Re: disfavoring unparameterized nested loops

From: Tomas Vondra <tomas(dot)vondra(at)enterprisedb(dot)com>
To: Tom Lane <tgl(at)sss(dot)pgh(dot)pa(dot)us>, Peter Geoghegan <pg(at)bowt(dot)ie>
Cc: Robert Haas <robertmhaas(at)gmail(dot)com>, David Rowley <dgrowleyml(at)gmail(dot)com>, PostgreSQL Hackers <pgsql-hackers(at)lists(dot)postgresql(dot)org>
Subject: Re: disfavoring unparameterized nested loops
Date: 2021-06-21 16:42:20
Message-ID: 0788797e-d281-c626-feda-b8946ede5d68@enterprisedb.com
Views: Raw Message | Whole Thread | Download mbox | Resend email
Thread:
Lists: pgsql-hackers

On 6/21/21 5:55 PM, Tom Lane wrote:
> Peter Geoghegan <pg(at)bowt(dot)ie> writes:
>> The heuristic that has the optimizer flat out avoids an
>> unparameterized nested loop join is justified by the belief that
>> that's fundamentally reckless. Even though we all agree on that much,
>> I don't know when it stops being reckless and starts being "too risky
>> for me, but not fundamentally reckless". I think that that's worth
>> living with, but it isn't very satisfying.
>
> There are certainly cases where the optimizer can prove (in principle;
> it doesn't do so today) that a plan node will produce at most one row.
> They're hardly uncommon either: an equality comparison on a unique
> key, or a subquery with a simple aggregate function, come to mind.
>
> In such cases, not only is this choice not reckless, but it's provably
> superior to a hash join. So in the end this gets back to the planning
> risk factor that we keep circling around but nobody quite wants to
> tackle.
>

Agreed.

> I'd be a lot happier if this proposal were couched around some sort
> of estimate of the risk of the outer side producing more than the
> expected number of rows. The arguments so far seem like fairly lame
> rationalizations for not putting forth the effort to do that.
>
I agree having such measure would be helpful, but do you have an idea
how it could be implemented?

I've been thinking about this a bit recently and searching for papers
talking about this, and but it's not clear to me how to calculate the
risk (and propagate it through the plan) without making the whole cost
evaluation way more complicated / expensive :-(

The "traditional approach" to quantifying risk would be confidence
intervals, i.e. for each cardinality estimate "e" we'd determine a range
[a,b] so that P(a <= e <= b) = p. So we could pick "p" depending on how
"robust" the plan choice should be (say 0.9 for "risky" and 0.999 for
"safe" plans) and calculate a,b. Or maybe we could calculate where the
plan changes, and then we'd see if those "break points" are within the
confidence interval. If not, great - we can assume the plan is stable,
otherwise we'd need to consider the other plans too, somehow.

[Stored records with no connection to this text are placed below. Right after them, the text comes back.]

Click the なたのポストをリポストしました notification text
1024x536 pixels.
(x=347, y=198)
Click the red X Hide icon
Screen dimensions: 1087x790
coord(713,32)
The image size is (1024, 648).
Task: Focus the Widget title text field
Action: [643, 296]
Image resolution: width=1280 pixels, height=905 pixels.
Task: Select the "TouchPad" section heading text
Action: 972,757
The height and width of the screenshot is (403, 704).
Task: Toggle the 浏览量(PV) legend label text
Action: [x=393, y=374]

But what I'm not sure about is:

1) Now we're dealing with three cardinality estimates (the original "e"
and the boundaries "a, "b"). So which one do we use to calculate cost
and pass to upper parts of the plan?

2) The outer relation may be a complex join, so we'd need to combine the
confidence intervals for the two input relations, somehow.

3) We'd need to know how to calculate the confidence intervals for most
plan nodes, which I'm not sure we know how to do. So it's not clear to
me how to do this, which seems rather problematic because we need to
propagate and combine those confidence intervals through the plan.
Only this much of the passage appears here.